TEXTAUSZUG
________________________

Mit einer glatten Außenhaut und Aero-Look suggeriert das vollelektrische Flaggschiff aus Stuttgart die schwäbische Urtugend: Sparsamkeit. Und reklamiert auch formal mit einem cW-Wert von 0,20 einen Weltrekord, noch vor Teslas Model S. Doch ganz so weit her ist es mit Optik und Aerodynamik nicht, wie die ersten VM-Testeindrücke zeigen.

Der Bordcomputer des mit einer Armada an elektronischen Helferlein und digitalen Gadgets vom Dreifach-Display bis zu Massagesitzen ausstaffierte 2,6-Tonners ist nur mit sanftem Gasfuß unter 24 kWh/100 km zu drücken, eine Wochenendtour von München in die Berge mit moderat gefahrenem Autobahn-Landstraßen-Mix ergab mit Ladeverlusten 26 kWh/100 km. Auch über die VM-Testrunde taxierte der Verbrauch bei 26 kWh/100 km. Über die Gesamtstrecke der von uns gefahrenen 1.636 Kilometer wies der Bordcomputer dann 25,2 kWh/100 km aus, bei 69 km/h Durchschnittstempo.

________________________

SCHRIFTLICHE AUFGABE 1
Schreiben Sie aus dem Testbericht über das Elektro-Flaggschiff den Abschnitt ab, der mit „Der Bordcomputer des“ beginnt und bis einschließlich „69 km/h Durchschnittstempo.“ reicht.
SCHRIFTLICHE AUFGABE 2
Führen Sie den Testbericht über das Elektro-Flaggschiff im Anschluss an seinen letzten Satz weiter.

DATENZEILEN
________________________

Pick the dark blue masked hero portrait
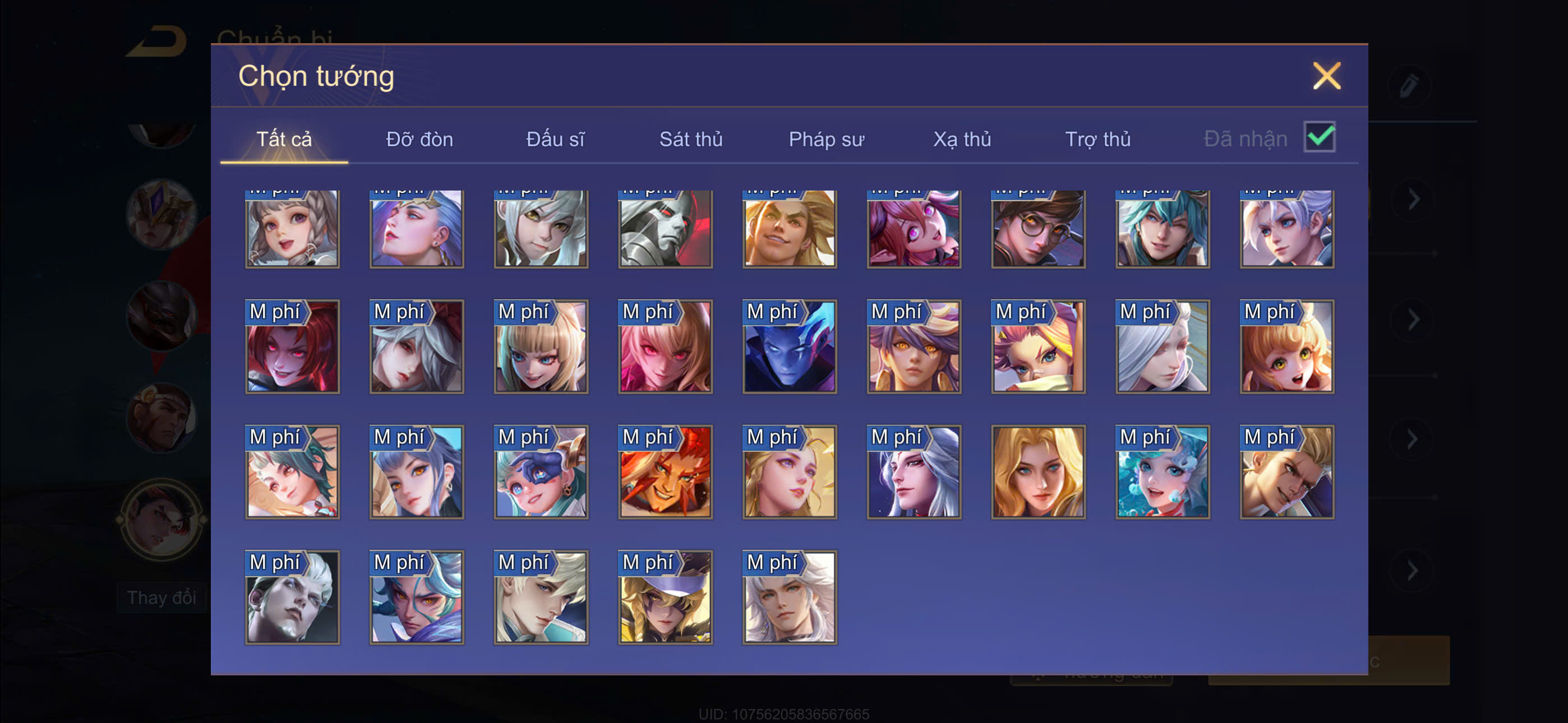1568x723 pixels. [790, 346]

________________________

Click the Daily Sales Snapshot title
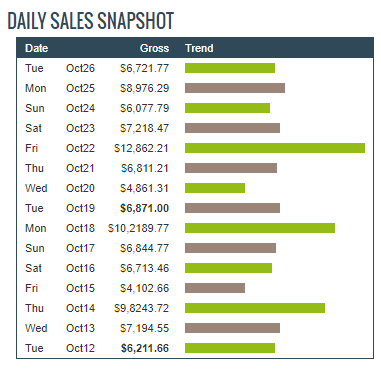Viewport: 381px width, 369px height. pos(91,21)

________________________

ERGEBNIS DER ÜBUNG 1
Der Bordcomputer des mit einer Armada an elektronischen Helferlein und digitalen Gadgets vom Dreifach-Display bis zu Massagesitzen ausstaffierte 2,6-Tonners ist nur mit sanftem Gasfuß unter 24 kWh/100 km zu drücken, eine Wochenendtour von München in die Berge mit moderat gefahrenem Autobahn-Landstraßen-Mix ergab mit Ladeverlusten 26 kWh/100 km. Auch über die VM-Testrunde taxierte der Verbrauch bei 26 kWh/100 km. Über die Gesamtstrecke der von uns gefahrenen 1.636 Kilometer wies der Bordcomputer dann 25,2 kWh/100 km aus, bei 69 km/h Durchschnittstempo.

ERGEBNIS DER ÜBUNG 2
Offiziell soll der Strom-Stern zwischen 18,2 und 21,3 kWh/100 km im WLTP kombiniert verbrauchen. Ein Tesla Model S ist in jedenfalls deutlich sparsamer und auf der Strecke deutlich unter 20 kWh/100 km zu bewegen gewesen. Man darf sich vom Aero-Appeal auch nicht täuschen lassen: Der mit dem Premium-Plus-Paket knapp 150.000 Euro teure EQS streckt sich nicht nur auf 5,21 Länge, sondern misst auch 1,51 Meter Scheitelhöhe (Model S 1,44 m), dafür mit Spiegeln im Vergleich mit der SUV- oder Crossover-Gattung relativ "schlanke" 2,12 Meter Breite (Model S 2,18 m). Die optimistisch als Spanne im Display angegebene Reichweite zwischen 450 und 680 Kilometer orientiert sich in der Praxis eher am unteren Ende. Das ist bei einem Brutto 120 kWh fassenden Monsterakku (108 kWh nutzbar) unter dem innen bis auf ein kleinen Absatz flachen Boden fast schon etwas enttäuschend. Offenbar kommt es neben der Aerodynamik eben doch auch auf die Effizienz der Motoren (385 kW/855 Nm) an Vorder- und Hinterachse, respektive deren Zusammenspiel mit der Batteriemanagementsoftware an.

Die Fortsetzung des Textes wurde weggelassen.